An interesting story broke a few weeks ago while we were on our run up to the release of TWO PARTS BLOODY MURDER. So I filed it away, with the intent of coming back to it. Last week’s story on the discovery of the Bedlam Cemetery—containing Black Plague victims, among others—reminded me about it.
We’ve covered the Black Plague on several occasions—in 2013 when victims were discovered during the Crossrail project, and in 2014, when my own university colleague, Dr. Hendrick Poinar, sequenced the genome of the 14th century pathogen responsible for that specific wave of the plague. The common belief held for centuries is that rodents, specifically black rats, were responsible for the spread of the disease through Europe. The rats carried diseased fleas from location to location, moving through cities on foot and across continents by stowing away in caravans and on boats. But authors of a new paper in the Proceedings of the National Academy of Sciences propose that climate data from the time directly contradicts that explanation.

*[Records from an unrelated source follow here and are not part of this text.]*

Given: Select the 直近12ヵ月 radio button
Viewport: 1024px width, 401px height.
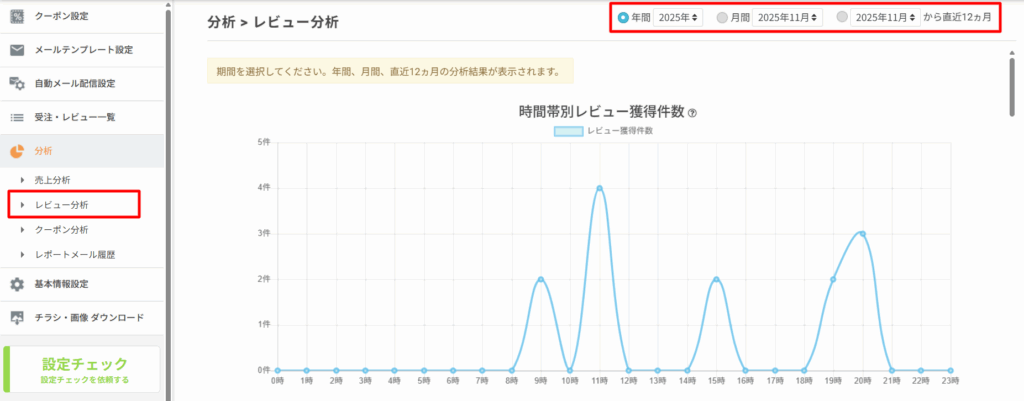Looking at the screenshot, I should [842, 17].
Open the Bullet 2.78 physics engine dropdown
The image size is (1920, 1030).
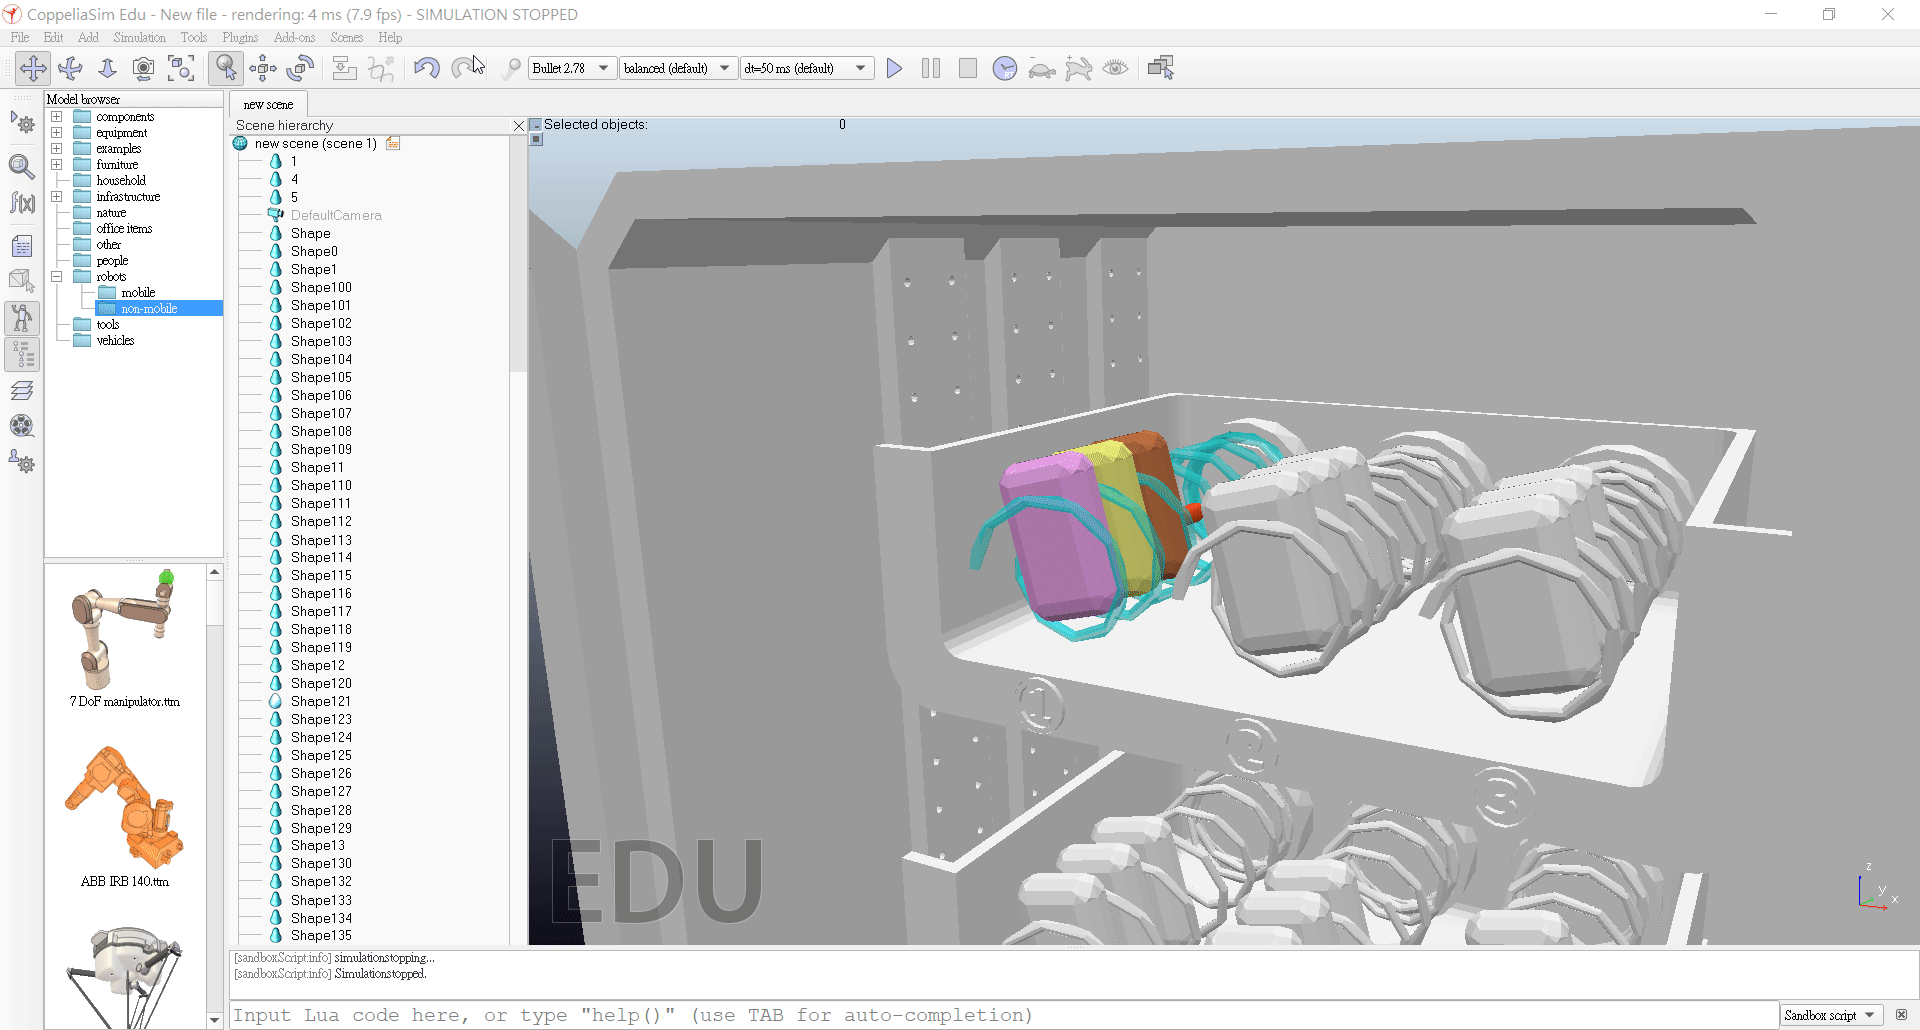[x=571, y=68]
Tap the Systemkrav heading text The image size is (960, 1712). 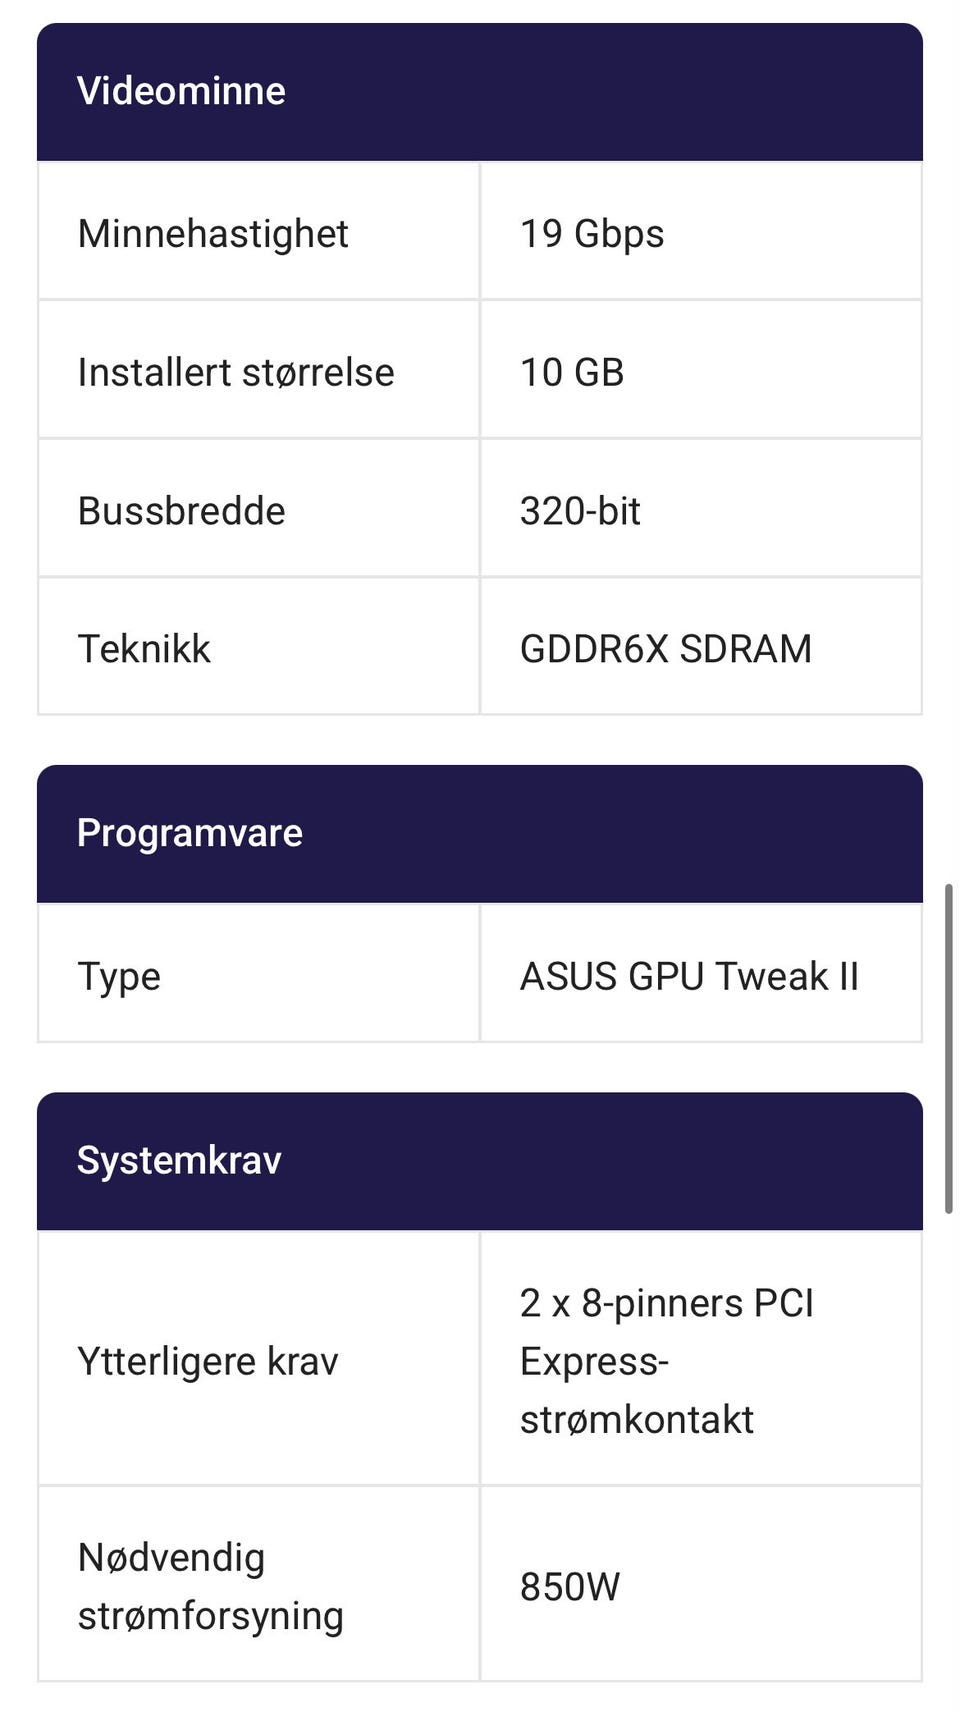(x=179, y=1160)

The optimum climate for rats includes warm summers with moderate precipitation. But looking at climate data for the time, there is no direct tie to European weather patterns. Instead, there is a direct correlation to Asian weather patterns, specifically wet springs followed by warm summers in central Asia. After each optimal Asian seasonal combination, Europe would experience a plague outbreak several weeks later. And while this is terrible weather for rats, it’s optimal for Asia’s gerbil population. These rodents could clandestinely travel the Silk Road, arriving several weeks later in Europe, bearing the plague where it then spread like wild fire. Finding a climate not to their liking, the gerbils would slowly die out and the epidemic would eventually abate. This would explain the way epidemics seemed to arrive in waves—each fresh wave was preceded by optimal Asian weather, prime gerbil breeding conditions, and a fresh arrival of disease-carrying gerbils in a vulnerable Europe.
Scientists will test this theory by examining DNA sequences from skeletons of European plague victims that died at various times. If the sequence of Y. pestis only slowly drifts over the decades and centuries, then that will support the previously held belief that there were local European reservoirs of disease from which each new epidemic sprung. But significant deviations in the DNA sequences will indicate that the disease arrived in fresh waves with each epidemic.
Maybe then, it will be time to apologize to the black rats for centuries of blame.